|Leader(s)||Robert Nelson, Cyrille-Hector-Octave Côté, François-Marie-Thomas Chevalier de Lorimier|
|Motives||an independent and democratic republic|
|Active region(s)||Lower Canada(present day Quebec) United States|
The Frères chasseurs (French for "Hunter Brothers") were a paramilitary organization that fought in the Patriote Rebellion on the Patriote side, seeking to make Lower Canada, now Quebec, an independent and democratic republic.

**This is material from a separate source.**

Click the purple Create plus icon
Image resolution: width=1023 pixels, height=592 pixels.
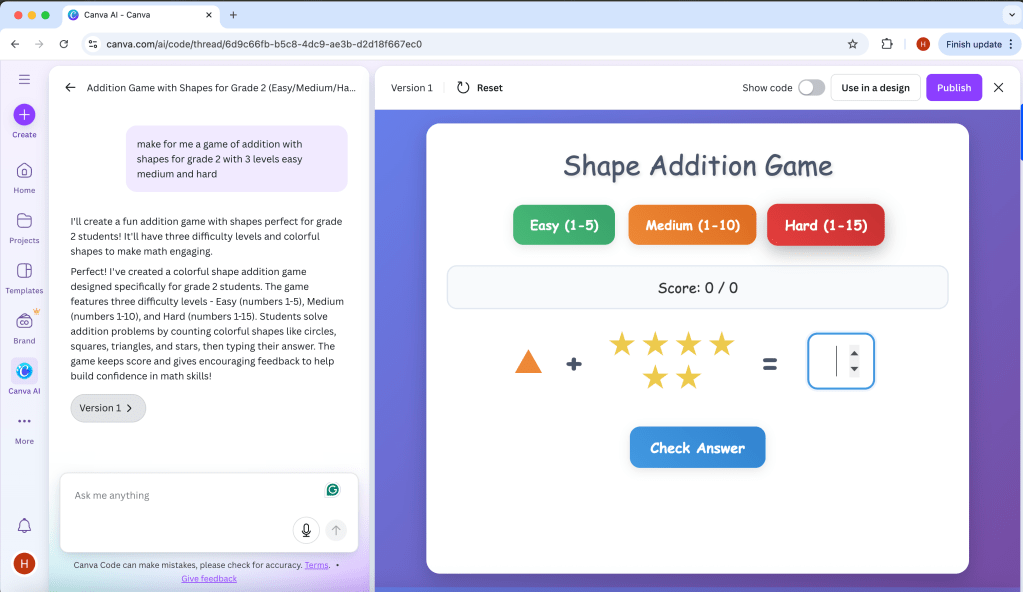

After the failure of the first uprising of 1837, the Frères chasseurs organization was founded in 1838 by Robert Nelson, Cyrille-Hector-Octave Côté (the vice president), Edmond-Élisée Malhiot, Antoine Doré, Julien Gagnon, Louis-Guillaume Lévesque, François Mercure, François Lemaître, Célestin Beausoleil and David Rochon. In September, it was composed of at least 35 lodges.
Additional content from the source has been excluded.